После этого внутри как будто что-то сломалось. Лера механически, словно по инерции продолжала исполнять все, чего от нее требовала жизнь: училась, дежурила в Склифе, готовилась к защите диплома. Наверное, нужно было добиваться, чтобы ее распределили в какую-нибудь из московских клиник, но Лера, точно застыв, отдалась на волю судьбы. Минск? Что ж, пусть будет Минск. Анечка уже подросла, наверняка ведь можно будет устроить ее в какой-нибудь садик?
Мама, однако, восстала против этого плана так, будто ей собирались отрезать ногу:
– Ты езжай по своему распределению, делай свою карьеру, а Анечка, пока у меня здоровья хватает, останется со мной!
Возражать у Леры не было ни сил, ни, честно говоря, желания.
В Белоруссии (кто мог тогда подумать, что меньше чем через десять лет она станет другим государством!) все катилось по той же инерции: больница, операции (словно назло Максиму Лера делала из себя хирурга), общежитие, больница, общежитие, больница… Только засыпая, она давала себе волю – и на обшарпанной общежитской стене перед ее глазами разворачивались сказочно прекрасные картины. Вот она возвращается в Москву, встречает Максима (тут воображение предлагало разные варианты: то они сталкивались на утренней планерке, то на медицинской конференции, то просто на улице), который за это время, конечно, все осознал, скучает, ждет… и под явственно слышимый вальс Мендельсона Лера погружалась в сновидения.

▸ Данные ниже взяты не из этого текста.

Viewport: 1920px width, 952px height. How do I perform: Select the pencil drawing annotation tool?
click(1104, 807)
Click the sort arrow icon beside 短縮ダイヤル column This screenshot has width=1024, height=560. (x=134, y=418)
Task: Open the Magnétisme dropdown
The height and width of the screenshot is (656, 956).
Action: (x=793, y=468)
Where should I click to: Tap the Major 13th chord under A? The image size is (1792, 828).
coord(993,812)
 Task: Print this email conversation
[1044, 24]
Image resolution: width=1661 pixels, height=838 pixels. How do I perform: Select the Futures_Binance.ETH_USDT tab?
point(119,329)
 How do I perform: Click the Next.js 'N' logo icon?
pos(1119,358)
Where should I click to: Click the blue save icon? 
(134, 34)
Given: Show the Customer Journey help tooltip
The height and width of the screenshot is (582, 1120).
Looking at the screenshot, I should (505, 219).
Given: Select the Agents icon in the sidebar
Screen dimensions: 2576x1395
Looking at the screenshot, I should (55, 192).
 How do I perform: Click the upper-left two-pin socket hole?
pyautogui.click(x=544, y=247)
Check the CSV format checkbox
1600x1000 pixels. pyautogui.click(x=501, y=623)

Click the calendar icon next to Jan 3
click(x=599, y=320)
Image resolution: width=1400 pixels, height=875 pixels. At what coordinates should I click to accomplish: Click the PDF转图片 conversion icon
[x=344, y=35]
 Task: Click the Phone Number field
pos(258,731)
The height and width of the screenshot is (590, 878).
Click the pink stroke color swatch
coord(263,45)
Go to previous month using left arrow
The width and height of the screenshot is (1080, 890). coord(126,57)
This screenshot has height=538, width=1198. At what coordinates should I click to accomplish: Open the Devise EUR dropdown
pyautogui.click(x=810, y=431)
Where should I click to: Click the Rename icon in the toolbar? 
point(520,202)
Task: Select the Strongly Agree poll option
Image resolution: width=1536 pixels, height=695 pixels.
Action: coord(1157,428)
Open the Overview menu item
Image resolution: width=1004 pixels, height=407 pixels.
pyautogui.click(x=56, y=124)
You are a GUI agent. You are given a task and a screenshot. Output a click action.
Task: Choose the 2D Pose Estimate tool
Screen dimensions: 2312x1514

– Ну что, девочка моя, – главврач Валентин Германович, очень уже пожилой, иначе ее и не называл, – хирург из тебя получился – всем на зависть. Может, у нас останешься?
Лера только мотнула головой, забирая с начальственного стола полную превосходных степеней характеристику.
– И куда теперь двинешься?
Она пожала плечами:
– Как получится. В Москву, а там уж…
– А хочешь-то куда? – Валентин Германович хитро прищурился.
– В Склифосовского, – почти прошептала она.
– Ну тогда садись. – Он подмигнул. – Хорошему врачу – хорошую операционную. Так? Сейчас я напишу письмишко одному своему старому приятелю. Примет тебя – как родную.
Склиф! Склиф-Склиф! Склиф-Склиф-Склиф, выстукивали колеса поезда, увозящего Леру из так и не ставшего своим Минска в родную Москву. До счастья было – рукой подать!
Но бессменная, вездесущая и всезнающая баба Глаша, горячо одобрившая возвращение Леры в Склиф – а и правильно, и молодец, сколько уток ты тут повыносила, сколько полов перемыла, где, как не здесь, тебе и быть хирургом – в первое же дежурство вывалила на «блудную дочь» накопившиеся за время ее отсутствия новости:
Ознакомительная версия.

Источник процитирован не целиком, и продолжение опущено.